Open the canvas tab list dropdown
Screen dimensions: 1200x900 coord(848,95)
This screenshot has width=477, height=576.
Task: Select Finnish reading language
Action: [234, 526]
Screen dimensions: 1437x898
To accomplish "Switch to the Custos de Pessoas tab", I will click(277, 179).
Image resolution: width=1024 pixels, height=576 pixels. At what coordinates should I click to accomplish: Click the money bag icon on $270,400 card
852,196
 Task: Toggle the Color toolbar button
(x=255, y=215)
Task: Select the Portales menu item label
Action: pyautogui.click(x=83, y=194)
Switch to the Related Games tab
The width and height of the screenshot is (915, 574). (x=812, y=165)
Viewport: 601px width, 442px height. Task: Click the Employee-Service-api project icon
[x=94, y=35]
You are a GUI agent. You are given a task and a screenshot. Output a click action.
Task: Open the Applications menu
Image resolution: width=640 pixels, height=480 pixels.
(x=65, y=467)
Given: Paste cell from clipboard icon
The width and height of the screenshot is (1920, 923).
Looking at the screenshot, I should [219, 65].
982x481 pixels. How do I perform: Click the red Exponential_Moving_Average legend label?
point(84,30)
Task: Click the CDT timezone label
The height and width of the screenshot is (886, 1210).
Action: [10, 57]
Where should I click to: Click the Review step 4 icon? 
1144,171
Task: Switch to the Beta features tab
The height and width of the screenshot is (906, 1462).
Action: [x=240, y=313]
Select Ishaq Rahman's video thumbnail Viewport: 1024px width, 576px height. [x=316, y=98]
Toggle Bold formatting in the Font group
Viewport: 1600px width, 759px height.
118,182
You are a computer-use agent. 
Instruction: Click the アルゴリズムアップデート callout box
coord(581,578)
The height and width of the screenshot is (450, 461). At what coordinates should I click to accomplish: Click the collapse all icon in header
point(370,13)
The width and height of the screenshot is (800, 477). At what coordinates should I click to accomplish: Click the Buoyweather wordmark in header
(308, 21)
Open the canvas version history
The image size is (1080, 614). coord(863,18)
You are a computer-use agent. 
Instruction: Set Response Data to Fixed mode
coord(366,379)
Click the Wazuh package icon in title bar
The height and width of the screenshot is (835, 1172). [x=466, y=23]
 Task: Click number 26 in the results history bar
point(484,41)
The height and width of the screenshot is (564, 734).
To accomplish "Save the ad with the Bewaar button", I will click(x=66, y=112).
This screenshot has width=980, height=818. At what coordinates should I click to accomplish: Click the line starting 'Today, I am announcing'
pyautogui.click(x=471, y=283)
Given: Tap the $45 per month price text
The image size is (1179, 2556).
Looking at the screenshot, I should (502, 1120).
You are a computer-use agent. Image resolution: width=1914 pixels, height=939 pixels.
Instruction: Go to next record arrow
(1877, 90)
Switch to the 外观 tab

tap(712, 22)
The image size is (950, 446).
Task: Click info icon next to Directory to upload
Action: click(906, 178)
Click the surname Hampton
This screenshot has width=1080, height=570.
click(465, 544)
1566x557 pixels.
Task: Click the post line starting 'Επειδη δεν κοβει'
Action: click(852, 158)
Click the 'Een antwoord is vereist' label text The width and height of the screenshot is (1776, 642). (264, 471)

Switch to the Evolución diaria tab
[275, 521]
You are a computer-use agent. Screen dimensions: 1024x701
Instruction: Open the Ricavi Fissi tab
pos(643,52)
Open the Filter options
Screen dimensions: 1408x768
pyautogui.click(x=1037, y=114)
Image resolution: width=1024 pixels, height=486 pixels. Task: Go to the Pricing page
────────────────────
Exercise directions | The string "will" marks the lines to copy; report each of them from the data above.

Response to the task |
To accomplish "Switch to the Custos de Pessoas tab", I will click(277, 179).
To accomplish "Save the ad with the Bewaar button", I will click(x=66, y=112).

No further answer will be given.